# Document text
Third, the contradiction between the accumulated emissions by the leading capitalist economies, on which basis these countries grew in the past, and the rising emissions of the developing countries, that claim the right to development today, that is, with existing technologies, and refuse to allow the rich countries to curb their growth in the name of the environment. The shortcomings in the current attempts to address climate change are revealed by the seemingly trivial fact that ‘[s]witching from SUVs to fuel-efficient passenger cars in the U.S. alone would nearly offset the emissions generated in providing electricity to 1.6 billion more people’ (WDR 2010, p.3). This seems to be a low-hanging fruit awaiting the harvest, until one realises that even these easy fruits could never be picked, for purely political reasons. This does not bode well for the much stronger efforts that must be made to curb emissions significantly.
Fourth, the incongruous structure of the global economy, in which several countries are heavily invested in the production and export of fossil fuels, even though this is incompatible with the stability of the global climate and, therefore, is unsustainable even in the medium term. Nevertheless, some of these oil-dependent economies have few alternative exportables and lack the resources to diversify and build a sustainable future; at the same time, powerful industries have been built on the basis of this energy base for the world, and they are reluctant to contribute to the solution.
The difficulty, then, is not simply that national government are too weak to impose the ‘right’ prices, taxes, charges and subsidies in order to curtail supply and shift demand enough to avoid environmental collapse; it is not even the (closely related) laxity of the existing international treaties. The underlying problem is that capitalism depends upon the consumption of natural resources to support its pursuit of open-ended profitability; consequently, natural resources will always tend be overexploited, the boundary between ‘sustainable’ and ‘unsustainable’ plunder will always remain fuzzy, and nature will always serve as a free sink for carbon and other wastes generated through the production of commodities for profitable sale. The inevitable consequences follow; for example, ‘the coal-fired power plants proposed around the world over the next 25 years are so numerous that their lifetime CO2 emissions would equal those of all coal-burning activities since the beginning of the industrial era’ (WDR 2010, p.11).

# Aim of the exercise
In the text on climate change, what change in the U.S. alone would nearly offset the emissions generated in providing electricity to 1.6 billion more people?

# Data
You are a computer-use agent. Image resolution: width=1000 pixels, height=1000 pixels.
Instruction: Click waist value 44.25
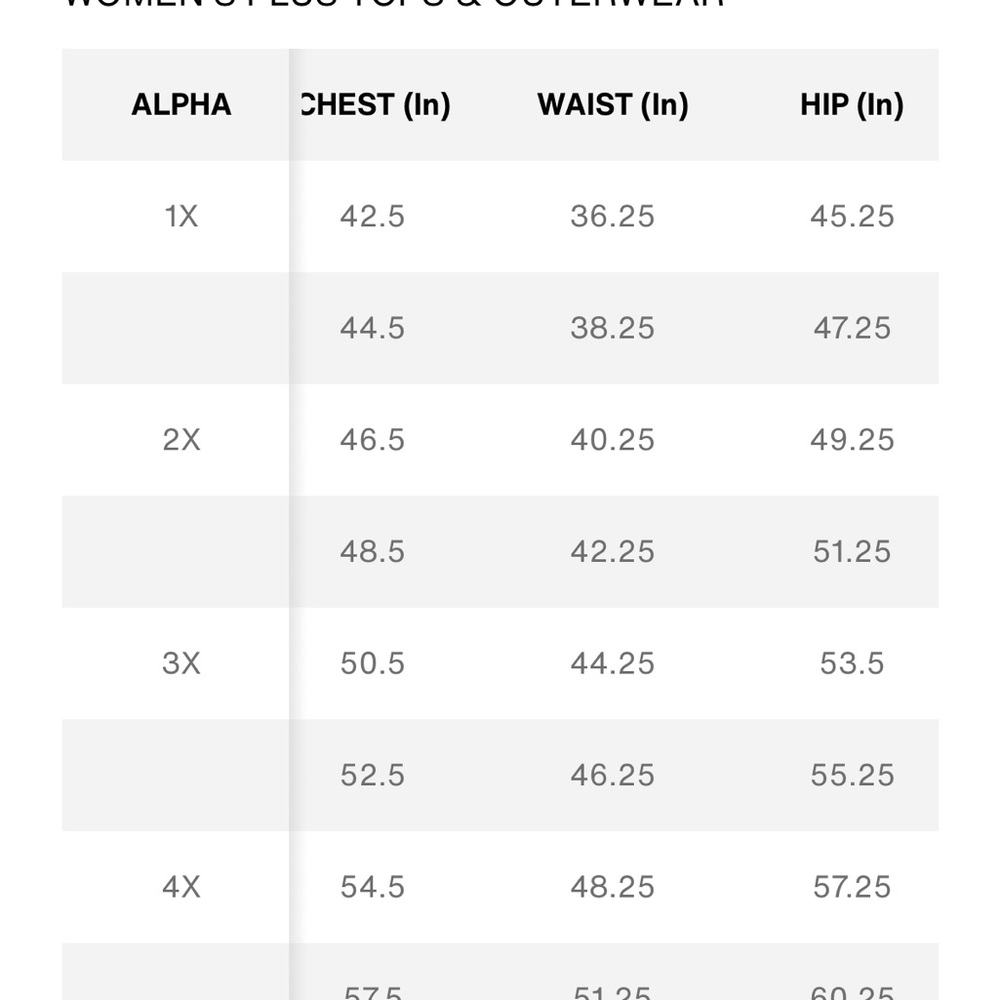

# Written response
Switching from SUVs to fuel-efficient passenger cars.